For those interested in the topic, here's a reference on the sub-treshold runs (Healthy Intelligent Training, K. Livingstone, p. 84):
Certain days were designated as higher aerobic effort days. For instance, on Mondays
and Fridays, 10 mile (16 kilometer) “steady state” efforts were to be run at a good
effort, which at the start of the “buildup” might mean runs of 65 minutes on Monday
and 62 minutes on Friday for Magee. By the end of 8 weeks, these steady state runs
were covered in a natural progression at 58 minutes and 55 minutes respectively.
Nowadays we’d call these runs sub-threshold tempo runs, or marathon-pace medium
distance runs.
On those days that didn’t have a longer run, it was very common to supplement with
a very easy morning run of half an hour to an hour. Some athletes ran twice a day on
every day except Sunday, with excellent results.
Great New Zealand athletes, such as Quax and Rod Dixon, also employed similar runs,
and both confirmed with Barry Magee in recent years that they would end up covering
these “keystone” runs at closer to 52 minutes by the end of the build up phase because
they were capable of faster high-aerobic efforts. This was solid training, not racing,
and definitely not a threshold run.
Lydiard devised an “effort” system that would accurately describe the level of effort
required for any scheduled run. He expressed levels of perceived exertion by simple
fractions. A steady long run or general aerobic run could be described as 1/4 effort:a hard time trial during final race preparations would be 7/8 effort. A strong run for an
hour at 3/4 effort during the aerobic base would be equivalent to a run just below the
anaerobic threshold, or marathon pace.
Many North American and European runners who purport to train on the Lydiard
system mistakenly run their effort runs a little too hard.

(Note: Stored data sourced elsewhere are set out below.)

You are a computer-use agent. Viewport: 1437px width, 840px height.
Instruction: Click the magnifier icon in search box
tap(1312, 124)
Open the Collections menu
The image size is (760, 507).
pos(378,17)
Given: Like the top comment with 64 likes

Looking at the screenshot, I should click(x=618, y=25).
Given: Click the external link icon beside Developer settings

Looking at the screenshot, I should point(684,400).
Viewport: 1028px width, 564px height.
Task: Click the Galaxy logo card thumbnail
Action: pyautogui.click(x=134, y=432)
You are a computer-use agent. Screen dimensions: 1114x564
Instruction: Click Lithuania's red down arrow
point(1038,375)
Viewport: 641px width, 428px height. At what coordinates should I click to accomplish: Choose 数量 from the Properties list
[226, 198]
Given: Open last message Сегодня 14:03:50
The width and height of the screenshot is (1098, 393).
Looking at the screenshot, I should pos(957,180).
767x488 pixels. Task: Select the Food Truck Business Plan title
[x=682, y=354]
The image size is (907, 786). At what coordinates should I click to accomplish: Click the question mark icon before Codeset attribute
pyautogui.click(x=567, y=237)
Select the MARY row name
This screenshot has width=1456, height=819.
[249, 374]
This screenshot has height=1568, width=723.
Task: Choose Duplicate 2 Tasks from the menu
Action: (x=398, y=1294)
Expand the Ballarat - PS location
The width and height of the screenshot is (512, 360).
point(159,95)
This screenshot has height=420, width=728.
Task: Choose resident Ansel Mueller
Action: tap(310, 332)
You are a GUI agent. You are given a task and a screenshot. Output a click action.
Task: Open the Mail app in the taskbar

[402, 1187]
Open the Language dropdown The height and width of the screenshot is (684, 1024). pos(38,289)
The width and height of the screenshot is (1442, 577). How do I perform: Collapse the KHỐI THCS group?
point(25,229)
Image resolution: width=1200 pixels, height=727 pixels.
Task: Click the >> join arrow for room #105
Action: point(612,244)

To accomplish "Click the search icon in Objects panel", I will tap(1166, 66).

The idea is always to push up an energy system from below.
The safest and most effective pace to push up the aerobic ceiling, and therefore the
anaerobic threshold with it, and therefore increase the time we can hold our VO2 max
at, is under threshold: strong “3/4 effort” runs of about an hour, at about 90-95% of
anaerobic threshold speed- or, really, “marathon pace,” are the best.
“Marathon training” does not only apply to distances run – it also very much refers
to aerobic effort levels run.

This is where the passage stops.